▶ [Text]:
━━━━━━━━

Community versus globalisation
No Toxic Dump
By Paul Strangio
Pluto Press Australia, 2001
$24.95 (pb)
REVIEWED BY BEN COURTICE
Paul Strangio introduces No Toxic Dump by comparing the two
buzzwords “globalisation” and “community”. While “the revival of community
is widely invoked as a kind of all-purpose antidote for people's feelings
of disempowerment”, this is usually “in highly abstract terms”, he notes.
The community struggle that Strangio has documented brings the issues of
globalisation back down to earth.
Strangio outlines the nuts and bolts of a campaign that beat the neo-liberal
Victorian government of Premier Jeff Kennett and CSR, one of Australia's
biggest corporations.
In 1996, CSR revealed plans to establish a toxic waste landfill in the
outer Melbourne suburb of Werribee. This was not the first time such plans
had been mooted for the area, and locals were quick to express their opposition.
The subsequent, ultimately successful, campaign was led by the Werribee
Residents Against a Toxic Dump (WRATD). After mass rallies and blockade
training, it was made fairly clear to both CSR and the government that
mass civil disobedience would mean that the project could not go ahead
without huge costs, delays and adverse political consequences. The project
was abandoned.

━━━━━━━━

▶ [Explore the material]:
• A. Answer these about the book review:
(i) Which publisher issued No Toxic Dump, and in what year?
(ii) In which suburb did CSR plan its toxic waste landfill?
(iii) Which group led the campaign against the landfill?
• B. Can you print the book review from "REVIEWED BY BEN" up to and including "biggest corporations.", word for word?
• C. Could you carry on the review of No Toxic Dump from the point where it stops?
The material is separate from the review of No Toxic Dump.

▶ [Available data]:

━━━━━━━━

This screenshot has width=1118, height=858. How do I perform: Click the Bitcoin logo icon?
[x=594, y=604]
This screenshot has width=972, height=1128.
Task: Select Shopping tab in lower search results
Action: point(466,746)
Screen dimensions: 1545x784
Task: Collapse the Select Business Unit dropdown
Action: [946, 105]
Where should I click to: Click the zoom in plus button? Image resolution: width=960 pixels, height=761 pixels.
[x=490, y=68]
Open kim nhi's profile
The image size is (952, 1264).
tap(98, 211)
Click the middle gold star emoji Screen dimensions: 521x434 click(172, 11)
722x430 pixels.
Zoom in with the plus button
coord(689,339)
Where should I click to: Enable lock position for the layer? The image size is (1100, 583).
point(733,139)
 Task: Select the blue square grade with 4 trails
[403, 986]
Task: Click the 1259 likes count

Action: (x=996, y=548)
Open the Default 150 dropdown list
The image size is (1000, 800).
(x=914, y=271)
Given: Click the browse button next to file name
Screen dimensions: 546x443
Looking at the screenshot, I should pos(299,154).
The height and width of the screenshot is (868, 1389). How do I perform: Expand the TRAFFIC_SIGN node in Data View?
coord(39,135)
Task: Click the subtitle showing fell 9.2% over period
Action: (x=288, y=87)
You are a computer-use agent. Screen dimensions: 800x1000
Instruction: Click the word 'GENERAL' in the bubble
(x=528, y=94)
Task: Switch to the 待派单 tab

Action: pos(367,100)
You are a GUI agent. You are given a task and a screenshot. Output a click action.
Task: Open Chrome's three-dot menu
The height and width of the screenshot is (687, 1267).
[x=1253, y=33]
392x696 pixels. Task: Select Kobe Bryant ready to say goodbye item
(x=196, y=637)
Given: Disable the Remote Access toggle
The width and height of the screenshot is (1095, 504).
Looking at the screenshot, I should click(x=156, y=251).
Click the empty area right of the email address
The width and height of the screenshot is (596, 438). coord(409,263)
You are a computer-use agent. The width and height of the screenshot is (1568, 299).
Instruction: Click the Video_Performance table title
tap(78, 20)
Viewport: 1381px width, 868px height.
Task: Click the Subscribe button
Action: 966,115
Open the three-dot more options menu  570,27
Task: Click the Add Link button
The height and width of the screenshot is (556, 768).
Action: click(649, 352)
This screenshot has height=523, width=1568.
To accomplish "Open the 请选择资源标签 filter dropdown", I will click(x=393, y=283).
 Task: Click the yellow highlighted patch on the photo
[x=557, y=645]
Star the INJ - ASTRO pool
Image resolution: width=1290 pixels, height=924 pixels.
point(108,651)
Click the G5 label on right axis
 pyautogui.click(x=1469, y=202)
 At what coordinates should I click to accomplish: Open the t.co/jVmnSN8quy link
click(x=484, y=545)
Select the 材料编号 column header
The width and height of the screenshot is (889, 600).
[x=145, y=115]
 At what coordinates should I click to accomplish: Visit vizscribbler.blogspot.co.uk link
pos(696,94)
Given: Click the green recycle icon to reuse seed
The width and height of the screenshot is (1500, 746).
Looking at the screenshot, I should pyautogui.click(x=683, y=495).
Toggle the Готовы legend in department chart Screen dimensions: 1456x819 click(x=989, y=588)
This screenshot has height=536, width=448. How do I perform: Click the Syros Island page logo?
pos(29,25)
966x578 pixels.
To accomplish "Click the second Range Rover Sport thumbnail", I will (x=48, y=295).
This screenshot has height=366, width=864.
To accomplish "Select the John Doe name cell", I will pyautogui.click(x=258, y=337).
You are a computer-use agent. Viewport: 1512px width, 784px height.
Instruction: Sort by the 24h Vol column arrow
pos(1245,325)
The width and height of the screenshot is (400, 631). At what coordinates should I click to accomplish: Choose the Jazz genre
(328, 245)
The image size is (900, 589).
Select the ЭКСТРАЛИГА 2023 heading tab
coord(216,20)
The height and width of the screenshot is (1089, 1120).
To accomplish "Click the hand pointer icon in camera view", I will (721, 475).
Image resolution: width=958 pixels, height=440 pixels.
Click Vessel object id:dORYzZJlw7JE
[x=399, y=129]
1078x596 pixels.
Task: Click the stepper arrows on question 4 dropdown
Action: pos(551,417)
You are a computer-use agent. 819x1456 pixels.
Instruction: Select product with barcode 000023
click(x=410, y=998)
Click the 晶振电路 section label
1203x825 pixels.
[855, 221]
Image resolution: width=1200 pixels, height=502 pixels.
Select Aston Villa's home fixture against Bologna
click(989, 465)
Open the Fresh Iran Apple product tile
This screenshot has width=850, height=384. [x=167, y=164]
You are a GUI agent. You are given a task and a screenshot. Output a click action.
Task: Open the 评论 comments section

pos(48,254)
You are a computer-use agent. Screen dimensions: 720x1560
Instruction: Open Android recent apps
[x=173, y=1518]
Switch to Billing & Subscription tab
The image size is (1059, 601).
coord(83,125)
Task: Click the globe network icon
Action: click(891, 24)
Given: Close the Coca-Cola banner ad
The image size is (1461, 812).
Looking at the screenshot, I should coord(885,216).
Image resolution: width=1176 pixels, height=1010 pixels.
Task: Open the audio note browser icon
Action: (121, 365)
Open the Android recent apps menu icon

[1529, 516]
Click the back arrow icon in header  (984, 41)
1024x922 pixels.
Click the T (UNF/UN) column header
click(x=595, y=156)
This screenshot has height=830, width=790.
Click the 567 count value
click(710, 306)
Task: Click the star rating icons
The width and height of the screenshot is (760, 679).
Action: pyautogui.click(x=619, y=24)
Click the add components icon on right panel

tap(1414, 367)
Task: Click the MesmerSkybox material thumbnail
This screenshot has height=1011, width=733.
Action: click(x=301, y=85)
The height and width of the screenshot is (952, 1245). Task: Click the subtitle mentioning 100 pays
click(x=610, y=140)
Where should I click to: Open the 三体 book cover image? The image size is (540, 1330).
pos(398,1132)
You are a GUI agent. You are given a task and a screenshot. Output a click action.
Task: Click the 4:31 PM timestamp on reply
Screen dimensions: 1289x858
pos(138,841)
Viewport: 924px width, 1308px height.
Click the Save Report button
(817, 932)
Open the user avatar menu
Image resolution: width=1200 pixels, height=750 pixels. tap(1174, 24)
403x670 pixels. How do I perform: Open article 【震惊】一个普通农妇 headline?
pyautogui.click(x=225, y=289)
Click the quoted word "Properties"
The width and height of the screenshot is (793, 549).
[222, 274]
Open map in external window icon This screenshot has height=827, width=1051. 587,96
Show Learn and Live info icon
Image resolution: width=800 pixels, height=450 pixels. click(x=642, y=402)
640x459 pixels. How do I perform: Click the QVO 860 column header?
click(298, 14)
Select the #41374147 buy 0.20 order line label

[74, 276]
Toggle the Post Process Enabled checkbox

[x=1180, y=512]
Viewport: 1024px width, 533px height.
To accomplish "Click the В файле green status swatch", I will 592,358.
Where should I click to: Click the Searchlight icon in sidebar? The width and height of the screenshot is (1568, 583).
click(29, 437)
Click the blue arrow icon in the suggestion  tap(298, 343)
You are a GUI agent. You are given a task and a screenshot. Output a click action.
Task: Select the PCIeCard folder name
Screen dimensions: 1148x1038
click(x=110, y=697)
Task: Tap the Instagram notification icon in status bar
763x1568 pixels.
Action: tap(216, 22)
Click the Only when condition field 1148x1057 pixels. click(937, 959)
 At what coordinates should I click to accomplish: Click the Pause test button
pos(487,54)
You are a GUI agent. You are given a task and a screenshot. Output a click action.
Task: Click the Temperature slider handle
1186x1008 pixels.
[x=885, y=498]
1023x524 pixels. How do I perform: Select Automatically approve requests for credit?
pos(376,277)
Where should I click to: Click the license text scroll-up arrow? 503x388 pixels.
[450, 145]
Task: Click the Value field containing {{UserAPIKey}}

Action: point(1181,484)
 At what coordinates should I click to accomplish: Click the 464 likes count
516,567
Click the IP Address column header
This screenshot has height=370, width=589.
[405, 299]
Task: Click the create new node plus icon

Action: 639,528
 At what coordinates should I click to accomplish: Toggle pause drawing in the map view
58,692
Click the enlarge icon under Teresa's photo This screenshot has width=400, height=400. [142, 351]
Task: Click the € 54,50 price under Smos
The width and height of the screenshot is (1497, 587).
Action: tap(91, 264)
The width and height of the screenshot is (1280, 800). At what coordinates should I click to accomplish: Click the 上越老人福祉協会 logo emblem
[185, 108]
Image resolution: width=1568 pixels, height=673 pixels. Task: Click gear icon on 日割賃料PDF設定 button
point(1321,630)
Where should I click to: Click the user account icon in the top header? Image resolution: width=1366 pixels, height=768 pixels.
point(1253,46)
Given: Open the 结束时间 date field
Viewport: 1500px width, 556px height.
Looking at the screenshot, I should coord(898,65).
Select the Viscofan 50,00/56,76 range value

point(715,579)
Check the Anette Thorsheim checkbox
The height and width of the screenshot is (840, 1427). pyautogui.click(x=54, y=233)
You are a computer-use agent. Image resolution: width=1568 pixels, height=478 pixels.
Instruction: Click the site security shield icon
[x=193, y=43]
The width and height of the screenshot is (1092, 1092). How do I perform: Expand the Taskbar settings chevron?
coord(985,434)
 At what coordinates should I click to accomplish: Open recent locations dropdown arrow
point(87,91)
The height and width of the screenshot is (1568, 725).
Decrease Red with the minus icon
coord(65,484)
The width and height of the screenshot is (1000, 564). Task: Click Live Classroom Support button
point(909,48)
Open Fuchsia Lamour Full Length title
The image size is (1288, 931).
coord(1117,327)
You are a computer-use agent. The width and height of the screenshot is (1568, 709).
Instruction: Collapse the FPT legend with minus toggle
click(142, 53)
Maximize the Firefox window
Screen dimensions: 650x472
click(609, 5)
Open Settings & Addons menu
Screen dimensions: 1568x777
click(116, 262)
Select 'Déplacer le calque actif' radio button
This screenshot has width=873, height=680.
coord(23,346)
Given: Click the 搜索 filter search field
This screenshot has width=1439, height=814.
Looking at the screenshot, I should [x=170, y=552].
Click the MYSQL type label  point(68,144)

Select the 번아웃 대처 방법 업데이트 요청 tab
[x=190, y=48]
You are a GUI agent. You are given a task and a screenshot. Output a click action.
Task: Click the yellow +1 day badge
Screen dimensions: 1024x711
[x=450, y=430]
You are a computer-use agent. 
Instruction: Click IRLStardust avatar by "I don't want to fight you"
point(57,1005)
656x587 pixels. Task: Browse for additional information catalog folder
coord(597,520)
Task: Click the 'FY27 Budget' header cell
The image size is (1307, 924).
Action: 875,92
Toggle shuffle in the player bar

━━━━━━━━

▶ [Answers to this exercise]:
• A.
(i) Pluto Press Australia, in 2001.
(ii) Werribee, in outer Melbourne.
(iii) Werribee Residents Against a Toxic Dump (WRATD).

• B.
REVIEWED BY BEN COURTICE
Paul Strangio introduces No Toxic Dump by comparing the two
buzzwords “globalisation” and “community”. While “the revival of community
is widely invoked as a kind of all-purpose antidote for people's feelings
of disempowerment”, this is usually “in highly abstract terms”, he notes.
The community struggle that Strangio has documented brings the issues of
globalisation back down to earth.
Strangio outlines the nuts and bolts of a campaign that beat the neo-liberal
Victorian government of Premier Jeff Kennett and CSR, one of Australia's
biggest corporations.

• C.
That's probably what many on the left would remember of the campaign:
a community stood up for itself; the forces of evil were defeated by the
power of the people. Strangio's book doesn't labour that point, but it
provides a wealth of information about how the campaign organised to win.
From market gardeners to Victoria University lecturer (and veteran leftie)
Harry Van Moorst, the campaign drew in a very wide swathe of people, from
all political affiliations: dissident Liberals to left-of-Labor activists;
local residents to local businesses and the Wyndham council.
The campaign may ultimately have been won with WRATD's plan to blockade
the dump site, but to leave the story at that would leave out the far more
interesting story of how WRATD developed the political authority to be
able to make such a call.
Over many months of hard work, WRATD extensively researched the industrial,
political and environmental issues involved in toxic waste disposal. This
enabled them to explain the dangers in a credible fashion and propose alternatives
that consciously went beyond parochial “NIMBY” (Not In My Back Yard) politics.
An extensive engagement with the Environmental Protection Agency's processes
demonstrated that the legal avenues of combating the proposal were limited.
It was only after all this that the mass protest campaign took off in a
big way.
The conclusion of the book details the incoming Labor government's promise
to investigate alternatives to landfill for waste disposal/recycling. Other
groups campaigning against toxic waste facilities in the south-eastern
suburbs and Niddrie benefited from the victory. WRATD transformed itself
into the Western Region Environment Centre, preserving some of the organisational
legacies of the campaign.
For young or new green and left activists, No Toxic Dump is worth
reading not only for its political lessons, but for an account of the hard
work that is inevitably necessary for any successful campaign. That WRATD
managed to defeat the strongest Liberal Party-led state government in the
country and a major multinational at the same time suggests that how they
did it should be of more than passing interest to activists.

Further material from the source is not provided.